RAGFlow supports any source that implements the `ConnectorBase` interface, including Google Drive, GitHub, Notion, Confluence, Slack, databases, and object storage. Each connector resides in `common/data_source/` and handles authentication and API specifics internally while exposing standardized `list_documents()` and `fetch_document()` methods to the sync engine.

### How does RAGFlow handle document schema differences between sources?

The `Document` model in [`common/data_source/models.py`](https://github.com/infiniflow/ragflow/blob/main/common/data_source/models.py) enforces a normalized schema. During synchronization, [`rag/svr/sync_data_source.py`](https://github.com/infiniflow/ragflow/blob/main/rag/svr/sync_data_source.py) maps source-specific fields to unified attributes like `semantic_identifier`, `blob`, and `metadata`, ensuring that MongoDB documents and Google Drive files share the same structure in the doc-store.

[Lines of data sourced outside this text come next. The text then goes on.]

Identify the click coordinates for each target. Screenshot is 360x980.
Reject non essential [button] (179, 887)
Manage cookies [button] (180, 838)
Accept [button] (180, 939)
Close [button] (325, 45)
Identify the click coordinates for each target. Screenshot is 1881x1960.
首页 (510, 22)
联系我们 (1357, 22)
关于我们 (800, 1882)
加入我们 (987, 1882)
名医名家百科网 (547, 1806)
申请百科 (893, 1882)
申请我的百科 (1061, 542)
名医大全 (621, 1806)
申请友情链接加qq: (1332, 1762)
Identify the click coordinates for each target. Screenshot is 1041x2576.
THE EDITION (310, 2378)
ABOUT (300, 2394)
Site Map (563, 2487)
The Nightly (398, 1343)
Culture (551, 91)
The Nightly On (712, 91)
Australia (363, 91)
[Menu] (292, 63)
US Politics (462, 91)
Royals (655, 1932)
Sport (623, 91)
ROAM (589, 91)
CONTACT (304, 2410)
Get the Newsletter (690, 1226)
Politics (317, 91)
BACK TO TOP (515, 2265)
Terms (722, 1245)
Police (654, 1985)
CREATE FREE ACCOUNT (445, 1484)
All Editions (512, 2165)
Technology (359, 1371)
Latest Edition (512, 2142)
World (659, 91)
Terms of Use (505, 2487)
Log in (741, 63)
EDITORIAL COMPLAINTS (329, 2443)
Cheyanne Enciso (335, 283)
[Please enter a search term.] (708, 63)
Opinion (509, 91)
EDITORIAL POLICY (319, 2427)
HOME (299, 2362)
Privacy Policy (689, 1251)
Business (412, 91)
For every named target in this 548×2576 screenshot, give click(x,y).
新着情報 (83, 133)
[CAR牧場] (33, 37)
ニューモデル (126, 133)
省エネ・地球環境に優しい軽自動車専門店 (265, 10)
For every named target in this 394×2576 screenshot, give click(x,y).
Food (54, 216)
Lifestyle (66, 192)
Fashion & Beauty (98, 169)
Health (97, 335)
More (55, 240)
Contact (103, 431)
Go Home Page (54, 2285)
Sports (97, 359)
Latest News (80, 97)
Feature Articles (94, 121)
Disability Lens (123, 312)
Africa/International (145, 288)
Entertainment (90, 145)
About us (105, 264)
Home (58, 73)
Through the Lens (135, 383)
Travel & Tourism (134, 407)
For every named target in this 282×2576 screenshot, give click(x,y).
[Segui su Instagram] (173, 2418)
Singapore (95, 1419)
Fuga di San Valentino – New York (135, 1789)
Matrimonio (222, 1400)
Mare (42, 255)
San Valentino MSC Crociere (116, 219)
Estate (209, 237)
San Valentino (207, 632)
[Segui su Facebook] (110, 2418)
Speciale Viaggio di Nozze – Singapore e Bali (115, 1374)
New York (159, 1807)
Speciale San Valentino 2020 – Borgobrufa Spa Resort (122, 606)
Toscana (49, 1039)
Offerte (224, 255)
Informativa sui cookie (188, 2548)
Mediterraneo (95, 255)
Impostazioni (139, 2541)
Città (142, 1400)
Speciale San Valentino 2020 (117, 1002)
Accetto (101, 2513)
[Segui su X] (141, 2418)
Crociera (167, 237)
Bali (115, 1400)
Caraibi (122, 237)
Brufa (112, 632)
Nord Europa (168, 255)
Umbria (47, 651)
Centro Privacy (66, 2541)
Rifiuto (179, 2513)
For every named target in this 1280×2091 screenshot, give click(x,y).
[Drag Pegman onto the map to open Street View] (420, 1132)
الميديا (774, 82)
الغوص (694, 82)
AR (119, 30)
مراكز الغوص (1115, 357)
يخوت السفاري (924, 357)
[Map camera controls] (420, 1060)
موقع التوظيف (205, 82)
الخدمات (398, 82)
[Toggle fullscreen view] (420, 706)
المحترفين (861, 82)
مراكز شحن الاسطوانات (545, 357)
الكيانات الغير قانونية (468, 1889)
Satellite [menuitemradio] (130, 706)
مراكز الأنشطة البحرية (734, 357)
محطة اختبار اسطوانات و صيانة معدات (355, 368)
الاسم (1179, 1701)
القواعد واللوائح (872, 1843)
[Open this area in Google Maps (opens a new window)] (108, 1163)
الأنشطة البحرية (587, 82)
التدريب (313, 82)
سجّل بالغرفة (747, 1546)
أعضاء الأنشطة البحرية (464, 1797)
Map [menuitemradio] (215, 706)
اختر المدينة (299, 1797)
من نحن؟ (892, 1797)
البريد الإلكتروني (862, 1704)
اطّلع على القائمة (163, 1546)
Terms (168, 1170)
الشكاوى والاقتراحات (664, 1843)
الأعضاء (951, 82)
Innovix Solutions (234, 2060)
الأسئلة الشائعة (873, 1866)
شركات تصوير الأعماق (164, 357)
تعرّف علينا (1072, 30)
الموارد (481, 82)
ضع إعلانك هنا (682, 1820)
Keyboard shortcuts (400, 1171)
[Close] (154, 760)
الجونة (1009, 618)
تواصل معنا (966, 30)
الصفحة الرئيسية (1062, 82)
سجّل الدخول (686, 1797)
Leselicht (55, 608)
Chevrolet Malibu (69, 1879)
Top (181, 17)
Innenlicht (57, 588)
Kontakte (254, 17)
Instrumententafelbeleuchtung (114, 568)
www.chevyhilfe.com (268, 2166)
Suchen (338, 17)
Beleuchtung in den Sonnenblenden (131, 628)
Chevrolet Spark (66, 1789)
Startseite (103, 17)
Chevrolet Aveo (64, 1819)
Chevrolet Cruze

### Can I query across multiple data sources simultaneously?

Yes. Once documents are synchronized, they reside in a unified index managed by `InfinityConnection` or `ESConnection`. The query layer in [`memory/services/query.py`](https://github.com/infiniflow/ragflow/blob/main/memory/services/query.py) searches across all indexed documents using `kb_id` (knowledge base ID) filters, returning results from multiple sources in a single pandas DataFrame with the `source` column indicating origin.

### How do I add a custom data source connector?

Create a new class inheriting from `ConnectorBase` in `common/data_source/`, implement `list_documents()` to return `Document` objects, and register the connector type in the database configuration. The sync engine in [`rag/svr/sync_data_source.py`](https://github.com/infiniflow/ragflow/blob/main/rag/svr/sync_data_source.py) will automatically instantiate your connector when processing tasks with the corresponding `source_type`, enabling immediate querying of your custom heterogeneous data source alongside existing integrations.